Der erhobene Zeigefinger wird von den Bürgern immer öfter mit einem anderen Finger beantwortet. Wir lassen uns gern von guten Politikern regieren. Wir lassen uns auch sagen, was gut für die Welt ist. Nur müssen wir zuerst davon überzeugt werden. Nur mit positiven Argumenten können wir ins Boot geholt werden. Wer Raucher als asoziale Elemente beschimpft, wird sie nicht vom Glimmstängel wegbringen.

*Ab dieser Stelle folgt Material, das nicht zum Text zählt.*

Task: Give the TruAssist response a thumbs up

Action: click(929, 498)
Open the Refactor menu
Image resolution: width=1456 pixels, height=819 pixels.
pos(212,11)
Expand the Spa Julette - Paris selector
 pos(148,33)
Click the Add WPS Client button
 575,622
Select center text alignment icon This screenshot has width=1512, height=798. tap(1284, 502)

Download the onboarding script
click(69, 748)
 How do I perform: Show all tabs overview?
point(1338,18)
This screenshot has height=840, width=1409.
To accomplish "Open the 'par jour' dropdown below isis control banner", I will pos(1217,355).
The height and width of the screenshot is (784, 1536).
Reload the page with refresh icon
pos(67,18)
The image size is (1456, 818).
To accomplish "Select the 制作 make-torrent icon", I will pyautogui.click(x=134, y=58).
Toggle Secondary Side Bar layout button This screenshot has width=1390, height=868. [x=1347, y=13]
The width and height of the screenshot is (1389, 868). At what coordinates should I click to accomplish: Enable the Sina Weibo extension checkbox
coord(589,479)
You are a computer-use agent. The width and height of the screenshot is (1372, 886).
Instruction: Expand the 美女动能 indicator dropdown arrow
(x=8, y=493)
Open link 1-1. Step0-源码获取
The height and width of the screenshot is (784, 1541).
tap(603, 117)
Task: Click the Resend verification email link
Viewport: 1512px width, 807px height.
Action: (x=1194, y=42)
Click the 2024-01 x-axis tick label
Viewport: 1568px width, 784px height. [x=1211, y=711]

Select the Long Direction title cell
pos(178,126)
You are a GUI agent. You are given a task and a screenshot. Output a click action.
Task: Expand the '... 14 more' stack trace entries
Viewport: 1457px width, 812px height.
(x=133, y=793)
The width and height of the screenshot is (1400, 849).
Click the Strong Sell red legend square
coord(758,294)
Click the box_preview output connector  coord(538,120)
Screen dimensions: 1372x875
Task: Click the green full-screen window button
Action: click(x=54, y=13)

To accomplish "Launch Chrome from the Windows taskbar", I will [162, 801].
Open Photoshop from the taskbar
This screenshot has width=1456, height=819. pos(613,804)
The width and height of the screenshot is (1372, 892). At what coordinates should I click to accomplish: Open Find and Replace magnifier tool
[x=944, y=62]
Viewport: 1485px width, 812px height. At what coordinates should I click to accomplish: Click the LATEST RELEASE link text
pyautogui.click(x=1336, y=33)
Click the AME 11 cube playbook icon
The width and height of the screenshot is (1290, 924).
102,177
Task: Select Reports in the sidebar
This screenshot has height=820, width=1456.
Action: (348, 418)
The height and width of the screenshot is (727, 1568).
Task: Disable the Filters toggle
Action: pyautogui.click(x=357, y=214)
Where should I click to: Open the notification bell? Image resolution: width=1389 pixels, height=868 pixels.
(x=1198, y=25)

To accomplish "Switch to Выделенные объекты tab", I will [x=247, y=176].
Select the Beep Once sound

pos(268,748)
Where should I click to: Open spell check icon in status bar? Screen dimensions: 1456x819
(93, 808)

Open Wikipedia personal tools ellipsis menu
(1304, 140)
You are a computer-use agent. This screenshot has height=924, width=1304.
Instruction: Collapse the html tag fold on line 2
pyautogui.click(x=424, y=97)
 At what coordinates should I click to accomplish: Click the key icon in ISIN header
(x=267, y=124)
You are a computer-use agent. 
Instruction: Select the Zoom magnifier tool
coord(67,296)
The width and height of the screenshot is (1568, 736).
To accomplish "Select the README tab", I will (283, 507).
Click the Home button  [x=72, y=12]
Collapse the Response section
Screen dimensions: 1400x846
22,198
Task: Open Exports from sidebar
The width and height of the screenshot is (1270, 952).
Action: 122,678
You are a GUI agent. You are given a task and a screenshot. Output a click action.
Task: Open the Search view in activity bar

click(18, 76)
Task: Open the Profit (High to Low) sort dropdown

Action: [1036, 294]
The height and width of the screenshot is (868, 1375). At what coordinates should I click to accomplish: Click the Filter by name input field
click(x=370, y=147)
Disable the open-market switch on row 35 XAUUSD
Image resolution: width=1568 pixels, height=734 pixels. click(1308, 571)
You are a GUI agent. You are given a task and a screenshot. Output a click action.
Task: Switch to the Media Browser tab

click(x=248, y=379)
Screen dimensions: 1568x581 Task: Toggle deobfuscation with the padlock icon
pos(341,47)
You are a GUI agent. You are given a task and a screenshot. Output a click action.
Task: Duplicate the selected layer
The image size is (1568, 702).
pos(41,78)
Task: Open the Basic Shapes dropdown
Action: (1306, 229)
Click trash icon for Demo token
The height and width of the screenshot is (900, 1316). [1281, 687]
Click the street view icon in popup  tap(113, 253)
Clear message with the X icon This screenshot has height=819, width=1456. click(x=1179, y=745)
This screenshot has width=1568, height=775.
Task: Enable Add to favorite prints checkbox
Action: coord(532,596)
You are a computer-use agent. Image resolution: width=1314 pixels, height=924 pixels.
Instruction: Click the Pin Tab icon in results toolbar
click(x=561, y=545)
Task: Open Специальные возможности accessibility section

Wer Häuslbauern den Eindruck vermittelt, sie seien rücksichtslose Bodenschmarotzer auf Kosten der Allgemeinheit, wird damit niemanden für eine Genossenschaftswohnung begeistern. Das heißt nicht, dass man den Traum vom Häuschen im Grünen, den immerhin 75 Prozent aller Österreicherinnen und Österreicher haben, auch mit Steuergeld fördern soll, so wie dies viel zu üppig in Salzburg geschehen ist. Aber die Lebensform Einfamilienhaus sollten wir dort akzeptieren, wo sie auch angemessen umgesetzt werden kann.

Warum dürfen wir nicht so leben, wie wir wollen? Weil ein gutes Miteinander Regeln braucht und diese Regeln der Freiheit Grenzen setzen. Das ist auch gut so. Doch das geht auch ohne Dogmatismus, dafür mit einem Schuss mehr Pragmatismus und konstruktiver Überzeugungskraft.